In diesen Zeiten ist Solidarität und Rücksicht, nicht Ideologie gefragt. Hoffentlich hat auch der ADFC Düsseldorf den Schuss gehört.

Mit freundlichen Grüßen

Rainer W.

 

und dies antwortete Lerke Tyra, stellv. ADFC Vorsitzende:

 

Lieber Rainer W.,

vielen Dank für die Zuschrift und Ihre Kritik an der aktuellen Pressemitteilung des ADFC Düsseldorf. Ich denke, wir alle haben den Ernst der Lage erkannt bzw. müssen ihn jeden Tag mehr erkennen, deswegen hat auch unser Verein alle seine Aktivitäten eingestellt.

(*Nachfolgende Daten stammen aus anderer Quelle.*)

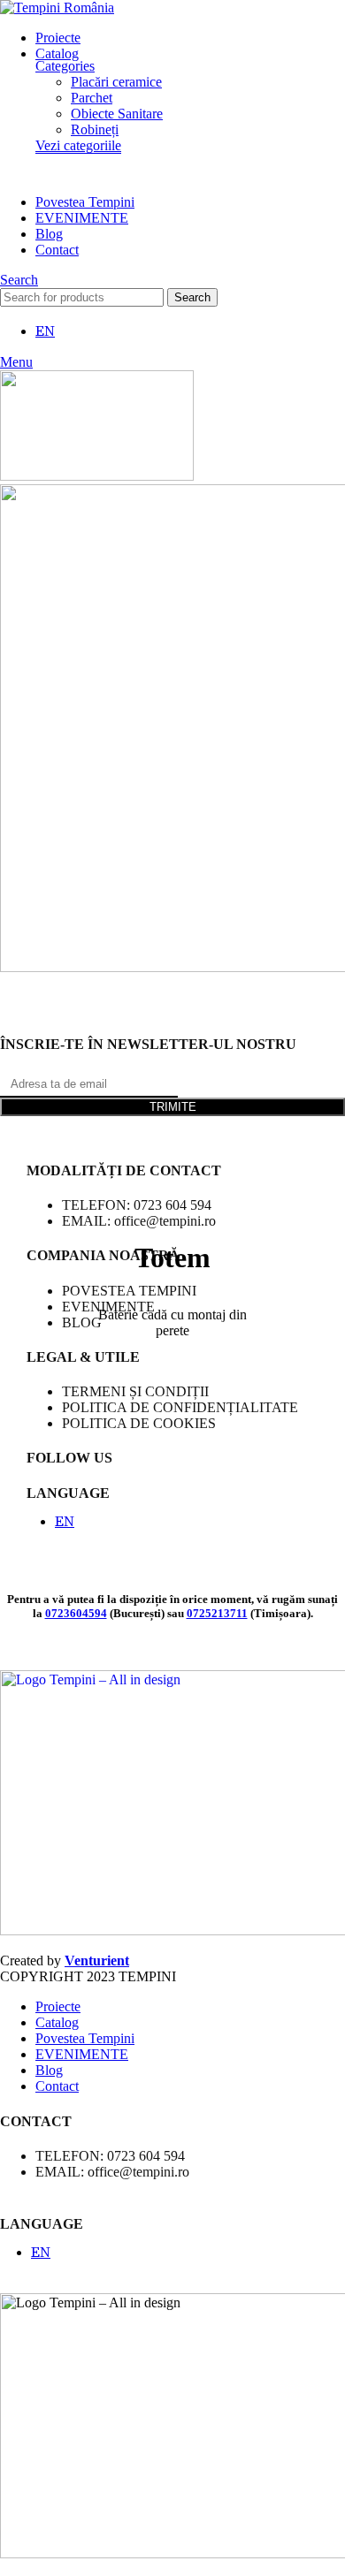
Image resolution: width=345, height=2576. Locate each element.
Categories (65, 65)
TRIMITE (173, 1106)
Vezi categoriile (78, 145)
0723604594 (76, 1613)
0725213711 (217, 1613)
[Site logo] (57, 7)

Ideologische Verbohrtheit ist nicht unsere Sache; die „Radfahrerbrille“ wollen wir aber aufbehalten. Denn wir meinen, dass gerade jetzt bei eingeschränktem ÖPNV-Angebot – und ausbleibendem Superstau auf den Straßen – der Radverkehr einen wichtigen Beitrag dazu leisten kann, dass Menschen mobil bleiben. Deswegen brauchen wir doch auch gerade jetzt nicht weniger, sondern mehr und komfortablere Angebote. So dass nicht nur überzeugte Radfahrer*innen wie Sie und ich alltäglichen Wege per Fahrrad erledigen, sondern auch diejenigen, die sich vielleicht nicht so oft aufs Rad wagen. Das könnte den ÖPNV noch mehr entlasten und hat noch einen weiteren Vorteil: Wir können uns ein bisschen auspowern an der frischen Luft.

Darauf wollten wir gern mit unserer Pressemitteilung hinweisen.

Ich bedaure, wenn das als ideologische Fixiertheit bei Ihnen angekommen ist; vielleicht konnte ich unser Anliegen hier ein wenig erläutern.